Isolated mix element (dialogue, music, or atmosphere) recorded as a separate track, enabling independent editing and the creation of international versions.
Technical Details
Standard stems are delivered as 24-bit/48kHz files in WAV or AIFF format, often as 24-bit/96kHz for feature films. A typical 5.1 stem set consists of six separate channels (L, C, R, Ls, Rs, LFE), while modern 7.1.2 Atmos productions include up to ten channels per stem. Common practice distinguishes between pre-dub stems (intermediate mixes of individual categories) and final stems (final audio groups after the final mix). Stems are typically created with a -20dBFS reference level and contain no compression or limiting.
History & Development
Stem technology developed in the 1970s parallel to multichannel audio technology, as studios began archiving separate audio elements for international distribution. With the introduction of digital workstations like Pro Tools (1991) and Fairlight (1979), the creation of stems became standardized. The transition to object-based audio (Dolby Atmos, 2012) expanded the concept to include stem objects containing spatial metadata. Modern streaming platforms like Netflix have mandated separate stems for all original productions since 2018.
Practical Application in Film
Christopher Nolan's "Dunkirk" (2017) utilized separate stems for Hans Zimmer's Shepard tone composition to allow for subsequent intensity variations for different scene versions. For "Mad Max: Fury Road" (2015), sound designer Mark Mangini created over 40 vehicle stems that were individually recombined for each action sequence.
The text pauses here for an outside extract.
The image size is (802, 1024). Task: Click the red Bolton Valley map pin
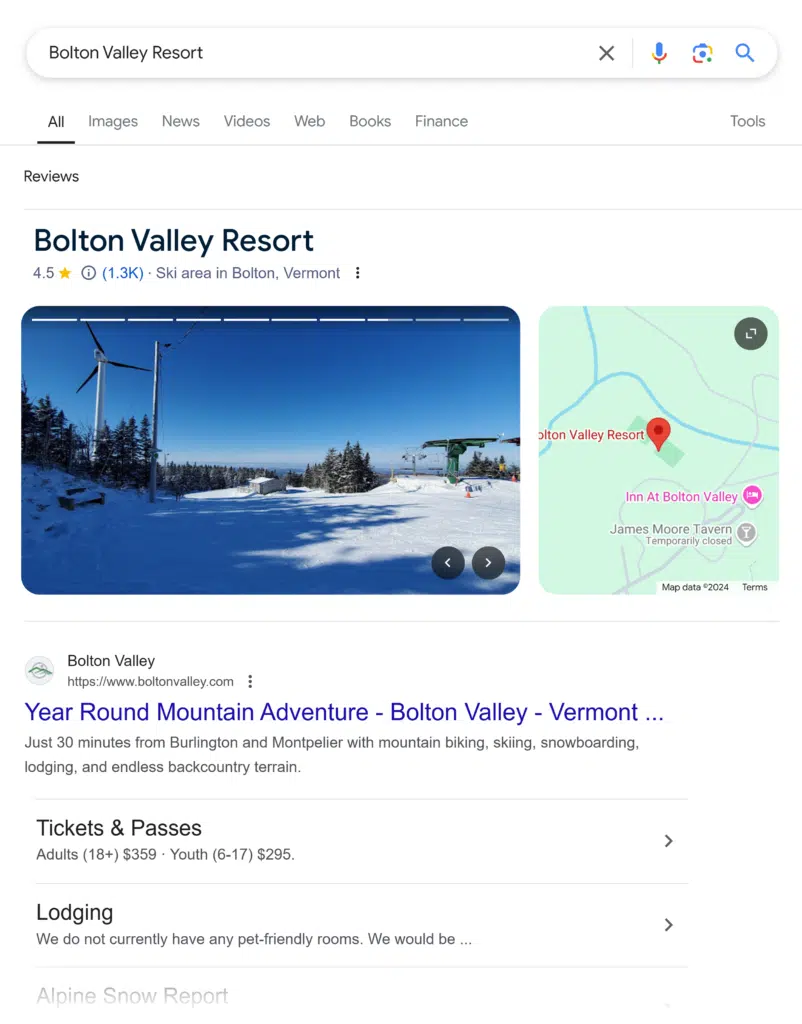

Stems enable post-mix adjustments without access to the original Pro Tools sessions and are essential for international versions, as dialogue stems can be replaced with localized versions.
Comparison & Alternatives
Stems differ from tracks (individual audio sources) by their already mixed nature and from laybacks (finished mixes) by their editability. ADM-BWF (Audio Definition Model) files are increasingly replacing traditional stems as they contain rendering information in addition to audio. For pure stereo productions, simple track exports are often sufficient, while complex VR productions rely on ambisonic stems in B-format. Netflix productions require M&E (Music & Effects) stems without dialogue for international distribution.